The new Fine Molds 1/72nd scale A6M3 Model 32 Zero 'Hamp' kit has been released as a special edition with Volume # 65 of Scale Aviation Magazine. Unlike the previous Fine Molds A6M2 kit this one comes complete with a single issue of the magazine which is dedicated to a re-appraisal of the A6M3 type, contains instructions for building the kit, colour and markings details and two build reports by Japanese modellers. Further details of the contents of this issue and an image of the cover may be found at but please note the aircraft on the cover is not the new Fine Molds kit but the old Tamiya 1/48th example. All in all a superb package, if expensive for those living in the UK as Sterling continues its nosedive (approximately £23 not including shipping - yikes!)

The kit is an absolute gem. Molded in appropriate colours like the A6M2 it is tempting to build it without painting it. The main components are in an "olive grey" plastic, with olive green for the cockpit parts, black for the cowling, undercarriage legs and wheels, and silver for the engine and prop. Shades of Matchbox, although infinitely more precise in both the colour demarcation and molding!
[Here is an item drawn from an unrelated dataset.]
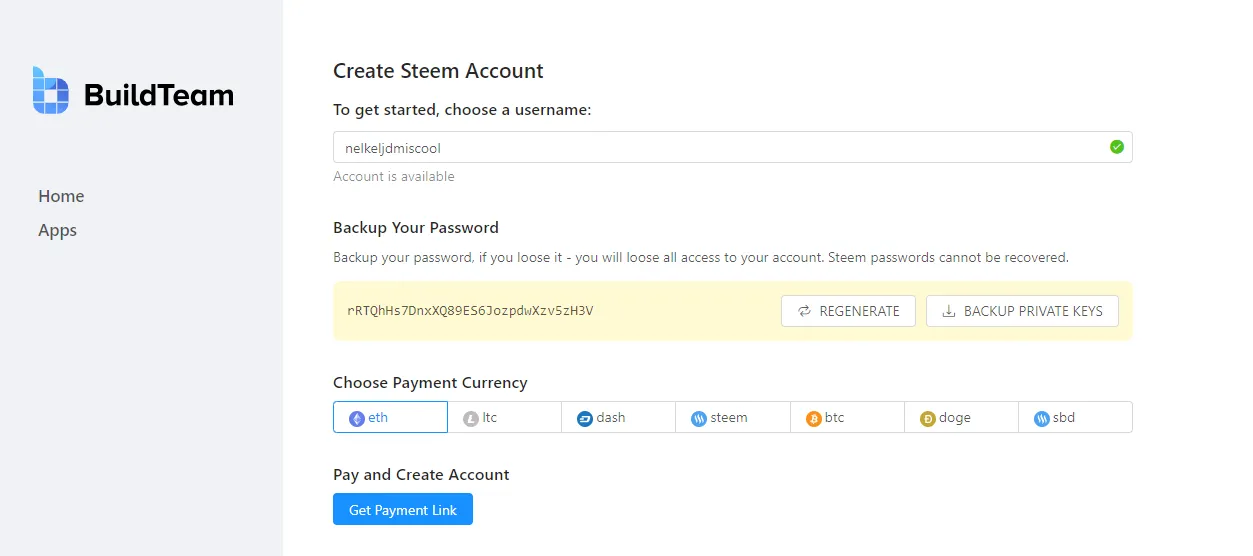Click the Get Payment Link button
1253x556 pixels.
point(403,510)
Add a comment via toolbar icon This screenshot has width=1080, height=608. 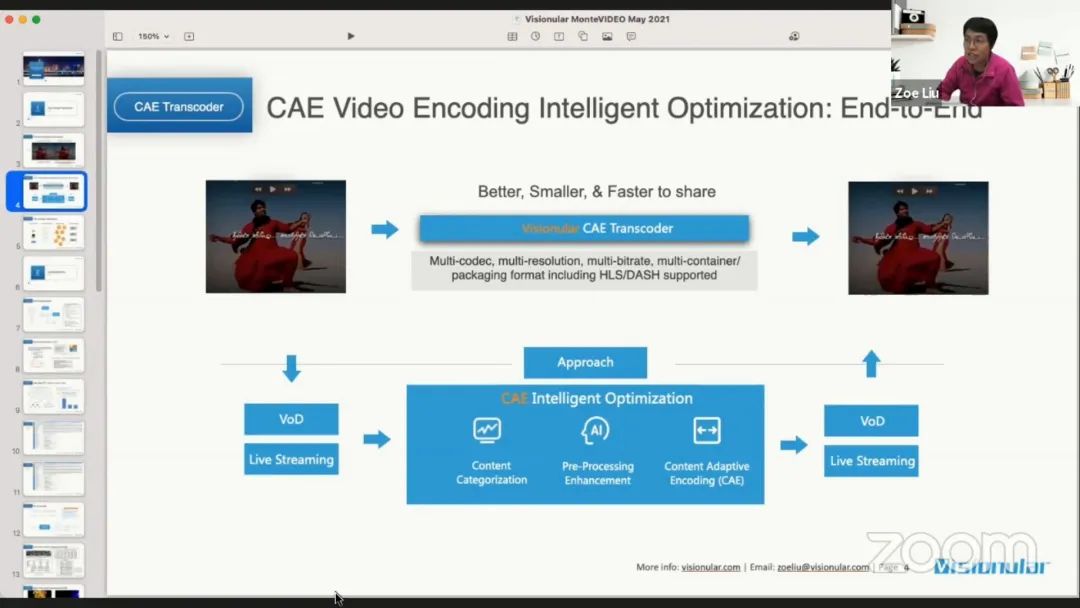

The cockpit is stuffed full of petite detail, with sidewalls, boxes to stick on them, side console, cowling gun breeches, magazines, stick with actuating link, rudder pedals, seat frame assembly and decals for instrument faces. Alas no pilot figure! This is very much a kit made for modellers, as evidenced by the separate wing flaps, optional open or closed cowling flaps and optional one piece or three piece canopies. 

Markings for three examples are included with some options and one set of Hinomaru complete with separate white discs:-

1. Q-102, an overal grey Houkoku (presentation) aircraft # 872 of the 2nd Kokutai at Buna, New Guinea. Interestingly Fine Molds depict the tail code as red outlined white whereas in the Hasegawa release of the same aircraft (AP103/51363 in 1994) they depicted it as black outlined yellow.

2. T2-188, a field camouflaged aircraft of the 204th Kokutai at Rabaul, with alternative code for '190', another aircraft of the same group.

3. 'Ta I'-180, a green over grey aircraft of the Tainan Kokutai flown by ace Takeo Tanimizu, with the code provided as both white and yellow versions. This machine has an unusual undulating division between upper and lower surface colours and Japanese calligraphy on the rear fuselage. It is the same aircraft depicted in the 1993 Hasegawa kit AP16/51316. 

I'm partial to the A6M3 of all the Zero versions and if you plan to build one in this scale then the Fine Molds kit is the best place to start. There have been previous kits, including the Hasegawa 1990's version, which is still sound but does not have the same loving detail lavished on it as the Fine Molds kit.

Platz/PHU produce a nice sheet of A6M3 decals for four Houkoku aircraft, currently out of stock at HLJ but may be re-issued as other Platz/PHU decal sheets are. 

Thursday 1 January 2009

Happy New Year!

Happy New Year and Best Wishes for 2009 to all Aviation of Japan visitors and friends. A special thank you to all those who have contributed to the blog, whether by comments, pics of models or other encouragement and support, and of course to all linked sites.